Speaker 1:So I would be embarrassed to show up at clients' houses driving Betty. And one of the things so fast forward a couple of weeks maybe Jason and I had been having conflict and conversations about these differing perspectives. He's like, you know, you just get her from point A to point B and we'll just start saving for a car and I'm like it's going to take us forever to save for the car that I actually want. So there had to be some sacrifice from both of us to come to an agreement that would feel good about this situation that we've found ourselves in.
Speaker 1:I'm not going to get too into the weeds about what that conflict and conversation and resolution was, but I did find that I was now left with limping with the two SUVs. I was now left with limping with the two SUVs and, for the most part, driving Betty. So let me tell you a little bit about Betty and why I think she's a teenager car. She has no bells and whistles, she has cloth seats, she has missing a hubcap, she's missing a gas door cover, it has scratches all over it, it's dirty. It was filled with trash.

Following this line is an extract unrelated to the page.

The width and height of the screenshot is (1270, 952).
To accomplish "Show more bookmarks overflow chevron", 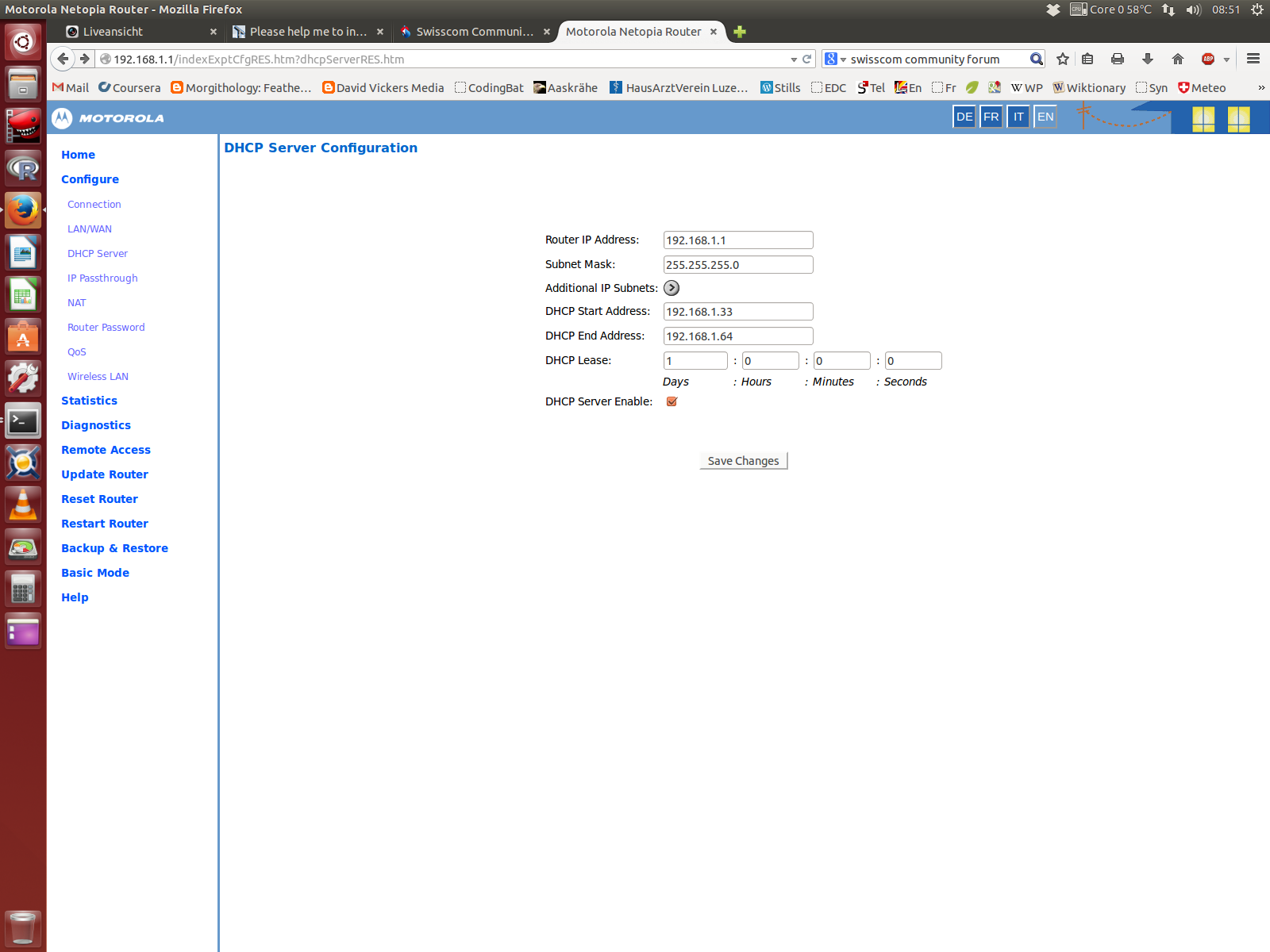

Speaker 2:I don't know if I'd say scratches all over it. It's not a hoopty.
Speaker 1:No, it is not a hoopty. It is not a hoopty. It had more visible scratches than I mean a couple bumps and bruises. Let's say she has some bumps and bruises. She has character, wear and tear. She has less than character.
Speaker 2:Yeah, I don't know. I'll give you wear and tear.
Speaker 1:She has wear and tear A reasonable amount of wear and tear for a 16-year-old driver, for a 12-year-old car.
Speaker 2:If you went to sell it, it would be good, not excellent, and it wouldn't be as bad as fair, correct, yeah, correct, that's your Kelly Blue Book. Tip of the day. There you go.
Speaker 1:Thank you, you're welcome, not sponsored, anyway. So I'm left to drive this Betty car. And so what? I realized if I was going to drive it, I needed to first clean out the trash. Right, I had had Faith clean it out before I left, or before she left, sorry for school, and I mean she did. She did a half pretty decent, all right. So there was a lot of stuff left to do to be at my mom standard, which is fine, because for Faith, her perspective was it's a way for me to get to and from school, it's a way for me to not have to walk home, it's a way for me to go visit my friends and hang out with my friends.
Speaker 2:It's not a status, anything for her at all.
Speaker 1:Which is fine. It's a place for me to do my makeup in the mornings. And there was makeup all over that car. It had like old sticker residue in various places. It had a bumper sticker on the back that just said bumper sticker. It had a bumper sticker that said this car is fueled with Dr Pepper, like all of these things that didn't align with me and made me feel like it was a teenager car.
Speaker 1:So I started to take out the trash. I spent I maybe set a timer for 20 minutes and just, let's just take out the trash. So I would take out the trash and then when I would get back in the car I'd see a little bit more that I don't know it like crawls out from underneath the seat. I really don't know how this car I mean it's crazy, it's really crazy Like there are straw wrappers that I think are from like I don't know 1995. And the car wasn't even existent, anyway.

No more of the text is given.